Parecer esquece de outros direitos que o paciente e os familiares têm
A advogada Luciana Dadalto, bioeticista e especializada em direito médico, explica que, ao se basear no direito do paciente à intimidade e ao sigilo, o parecer do Cremesp esquece de outros direitos que o paciente e os familiares têm. O doente, por exemplo, tem direito à convivência familiar, e o familiar tem direito à informação. "No momento em que eu tenho direitos que se chocam, preciso ponderar, diante de uma situação concreta qual o direito precisa prevalecer."
De acordo com a advogada, o direito à intimidade e ao sigilo médico são universais, e em vários países foi feita uma ponderação de que, diante desse contexto de pandemia, faz sentido flexibilizá-los para possibilitar visitas virtuais, com normas claras de veto a gravações e à exposição em redes sociais.
Em nota, o Cremesp considera saudável a discussão suscitada pelas sociedades médicas sobre o tema e reforça a importância da interação tanto de pacientes com seus familiares e amigos, de médicos e familiares de seus pacientes e de médicos e pacientes.
No entanto, diz o conselho, as limitações associadas à tecnologia não podem ser ignoradas, principalmente no atual cenário. "Assim, o conselho reitera que o sigilo médico e a privacidade dos pacientes é imperativo nesse contexto. Trata-se de um direito constitucional. O parecer mencionado tem como principal objetivo preservar o sigilo e a dignidade dos pacientes, ao mesmo tempo em que não veda a incorporação de novas tecnologias, como no caso das chamadas por vídeo, por exemplo. Contudo, o uso da tecnologia deve ser sempre racional e prudente, evitando violar o sigilo."

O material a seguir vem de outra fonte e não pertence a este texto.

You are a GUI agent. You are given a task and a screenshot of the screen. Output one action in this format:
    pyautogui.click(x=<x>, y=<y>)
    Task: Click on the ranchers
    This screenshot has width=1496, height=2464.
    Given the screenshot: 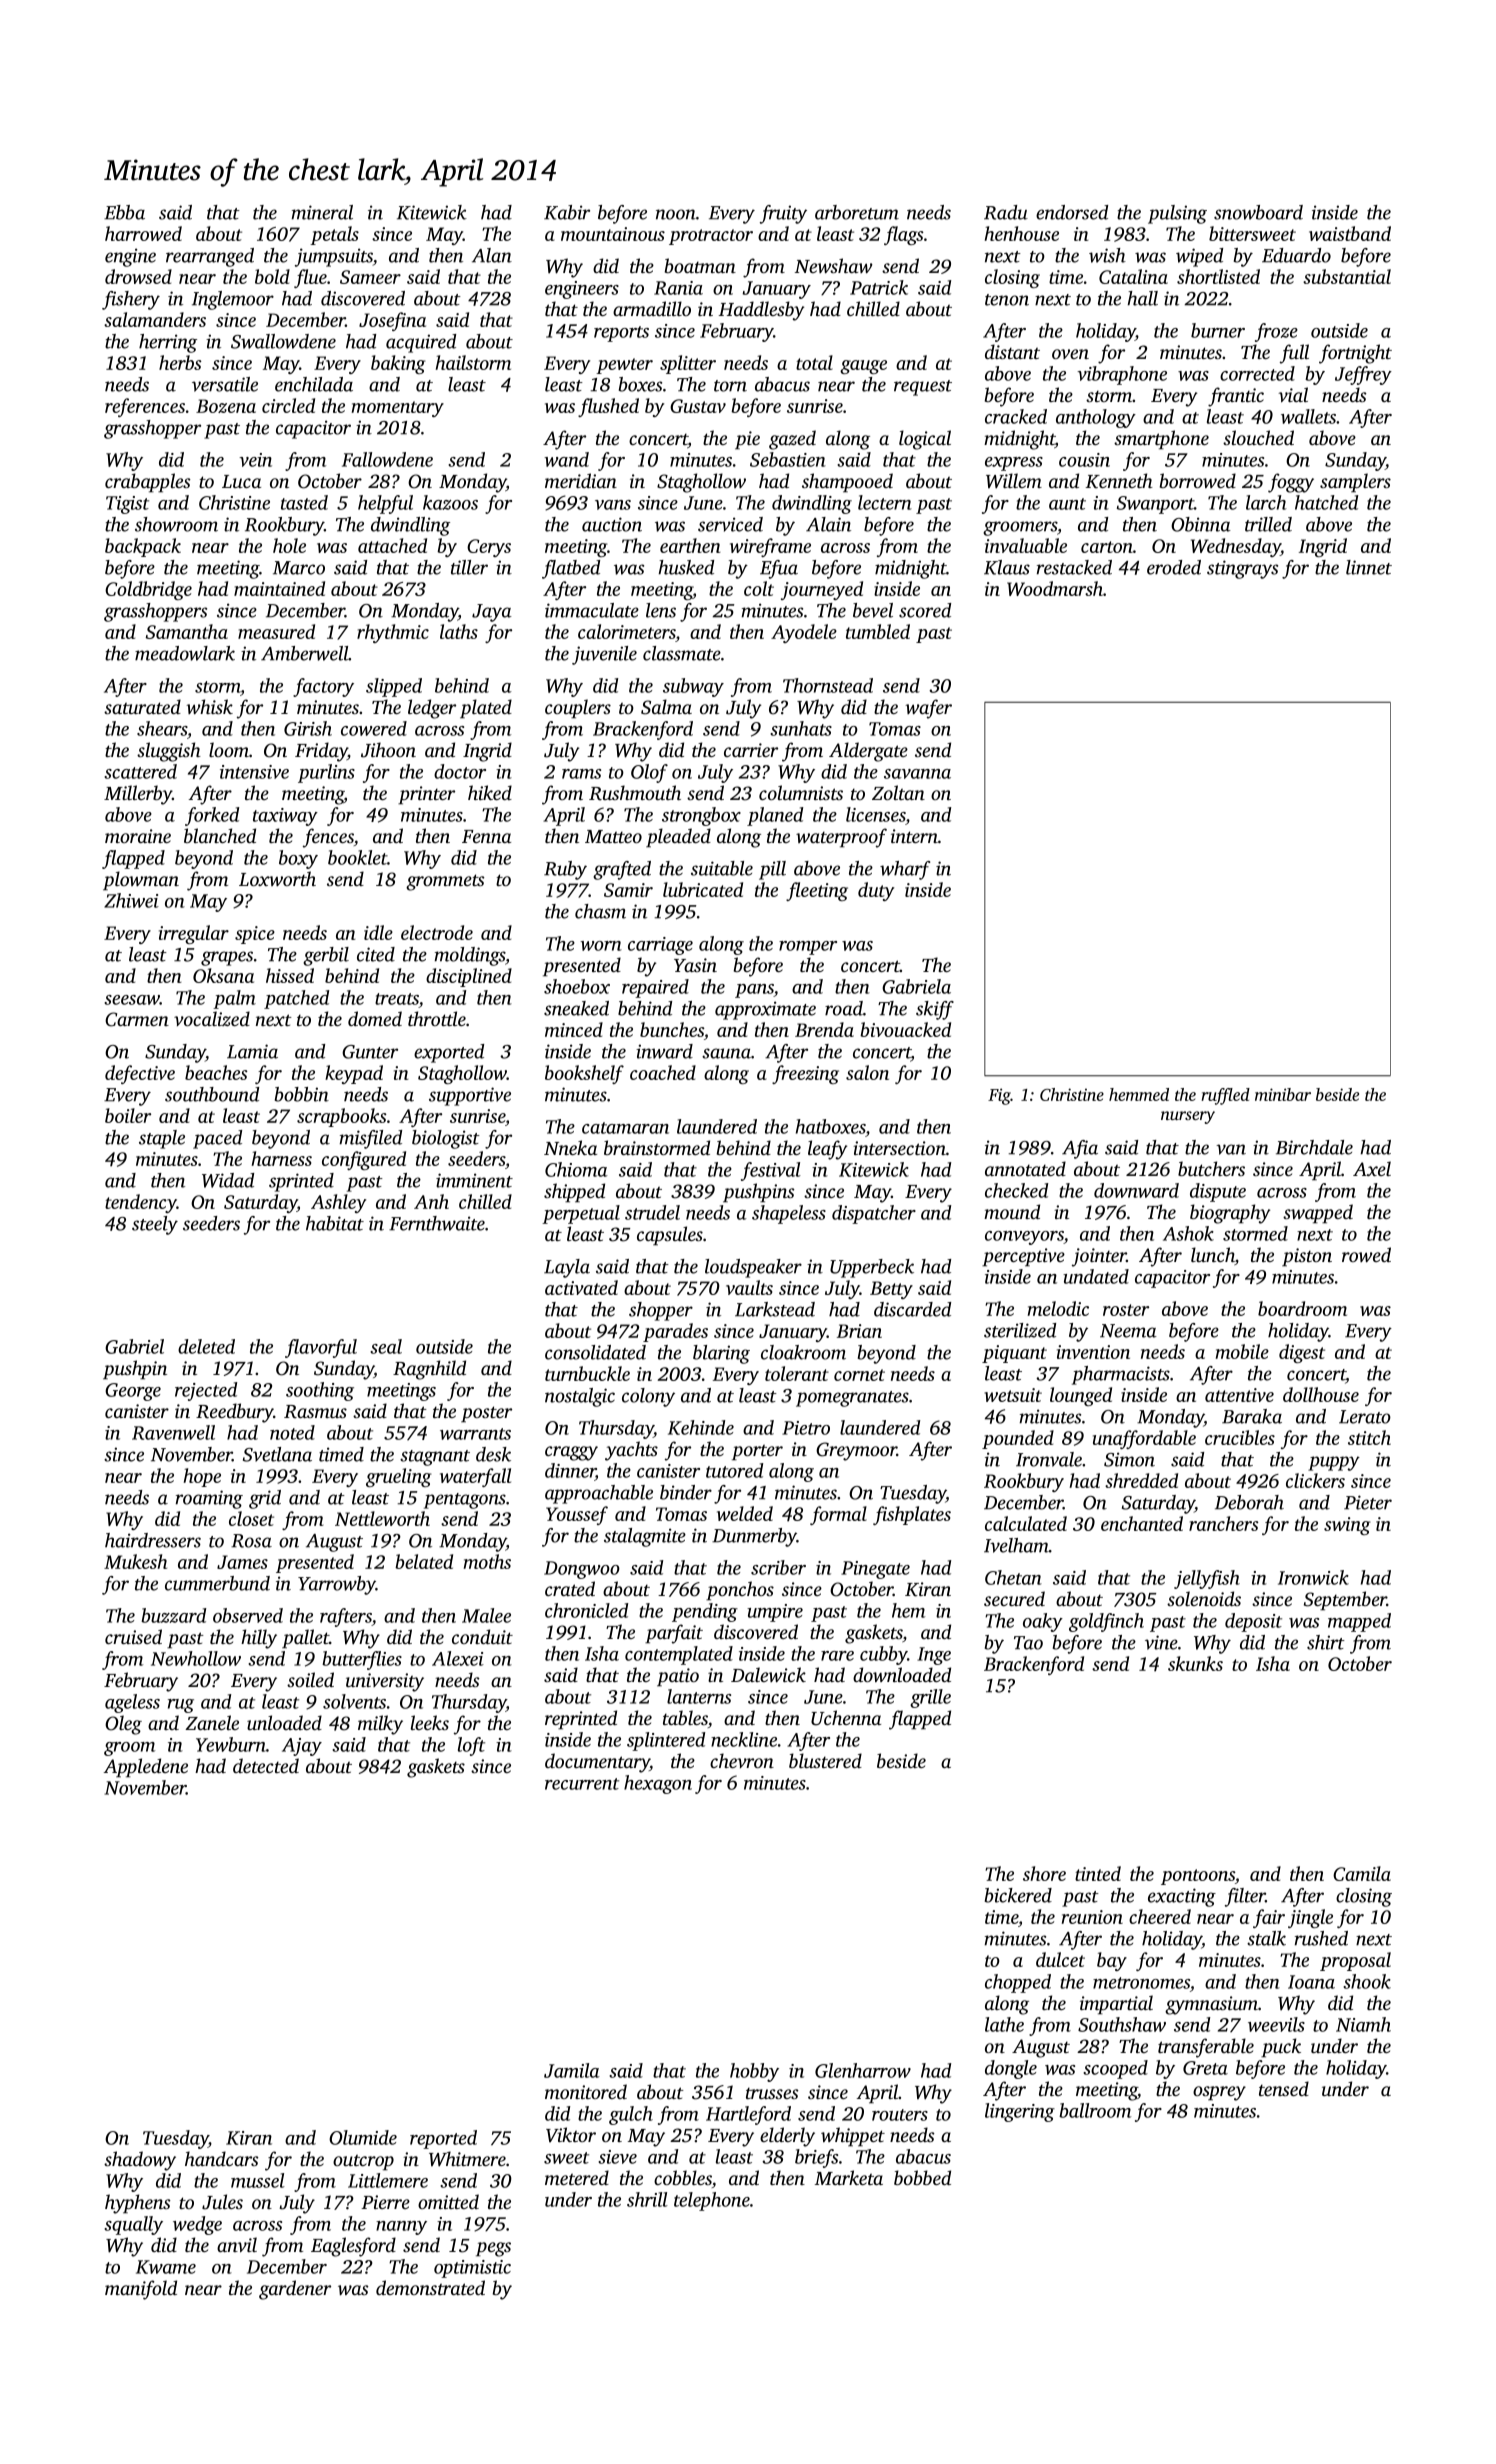 What is the action you would take?
    pyautogui.click(x=1224, y=1523)
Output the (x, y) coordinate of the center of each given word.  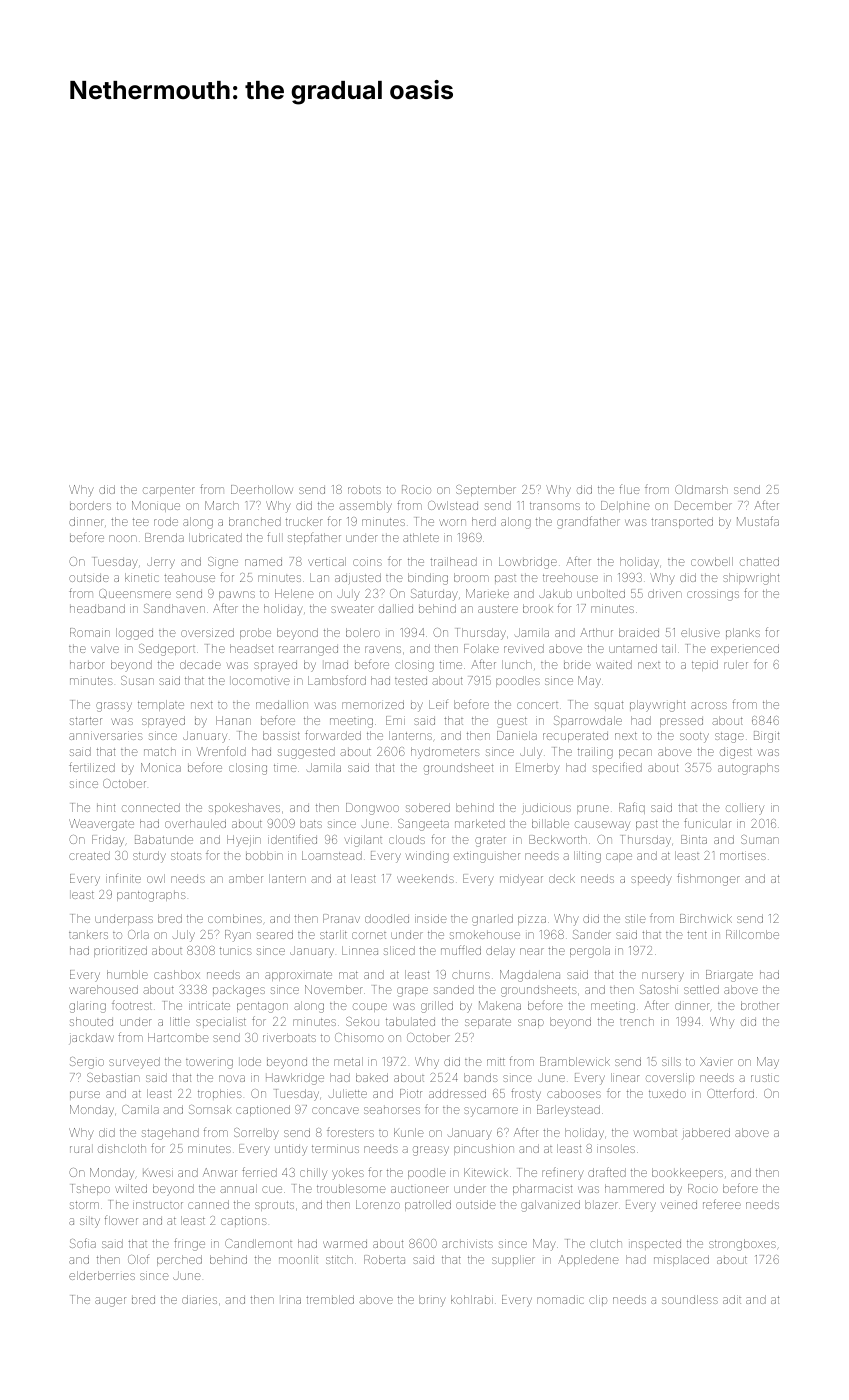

Para o Cremesp, o tema é extremamente dinâmico e, à medida que surgem novas informações, é necessário retomar a discussão entre os diversos atores envolvidos com o exercício da medicina.
Entidades são contra a resolução
O Observatório Direitos dos Pacientes do Programa de Pós-graduação em Bioética da Universidade de Brasília, a Cátedra UNESCO de Bioética da Universidade de Brasília, a Sociedade Brasileira de Bioética e a Sociedade Brasileira para a Qualidade do Cuidado e Segurança do Paciente divulgaram Nota Técnica manifestando sua contrariedade à Resolução nº 347, de 29 de abril de 2021, do Conselho Regional de Medicina de São Paulo (Cremesp), que trata da vedação de chamada de vídeo entre infectados por Covid-19 e seus familiares.
O texto ressalta que "A edição dessa Resolução pelo CREMESP extrapola seu poder normativo e não se coaduna com os ditames do Estado Democrático de Direito, porquanto o Conselho Profissional de Medicina não tem competência legal nem legitimidade para regular privacidade, consentimento informado e decisões substitutas de pacientes, matérias que, por evidência, se encontram no espectro do Direito do Paciente." E conclui: "... a Resolução nº 347, de 29 de abril de 2021, constitui uma extrapolação do poder normativo do CREMESP, em dissonância com o princípio da legalidade".
As entidades defendem a revogação imediata da Resolução e a regulação da matéria, "sem restrição de direitos dos pacientes, pelo órgão de direção do Sistema Único de Saúde."